I am attempting RNA Seq for the first time and having some difficulty. I am from a biochemistry background, and my coding is weak to nonexistant. I am supposed to be following the tuxedo pipeline for consistency with previously analyzed samples, but at this point I'm willing to try whatever works to get DEGs.
The data: I have 12 sets of RNA seq data (fastq). They are from 2 biological replicates, half are control, half are infected. They are taken 4, 8, and 16 hpi. They are single-end reads.
What I've done: I have mapped them to a reference genome successfully using tophat2.

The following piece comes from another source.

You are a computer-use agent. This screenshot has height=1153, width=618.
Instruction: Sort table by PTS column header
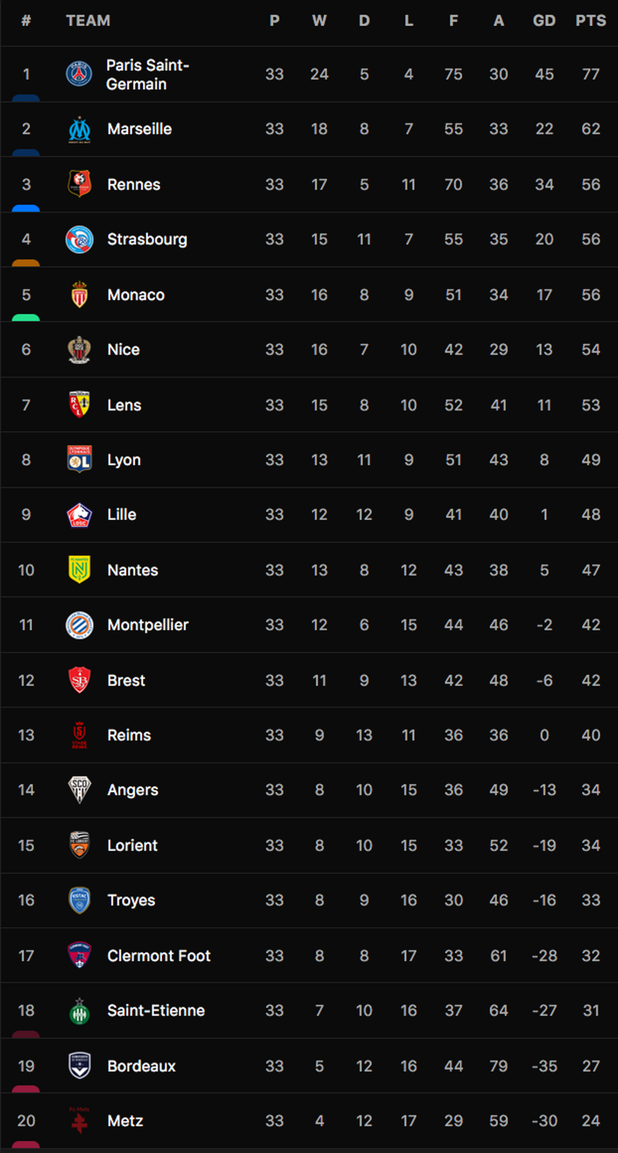(x=591, y=21)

Now: cuffdiff to get the DEGs??
I think I should be running a time function, and put them in their duplicates (so compare samples 1&4 vs 2&5 vs 3&6 to get change over time). I also need to compare infected vs uninfected, so 1&4 vs 7&10 etc. Or should I just compare them all and then sort it out manually? I am having a lot of trouble with the scripts. What do I run??
The program wants a gtf file and I only have the reference in gb or fasta. I followed a script to get it to gtf but I don't know what I'm doing and it may not have worked properly. It says "Error parsing value of GFF attribute "transcript_id", line:..." and I don't know how to fix it. How to I get a usable GTF reference file?
Then what do I do with it/how do I view results?
I've been trying for weeks and reading through online help and tutorials but am just not getting through. Thanks!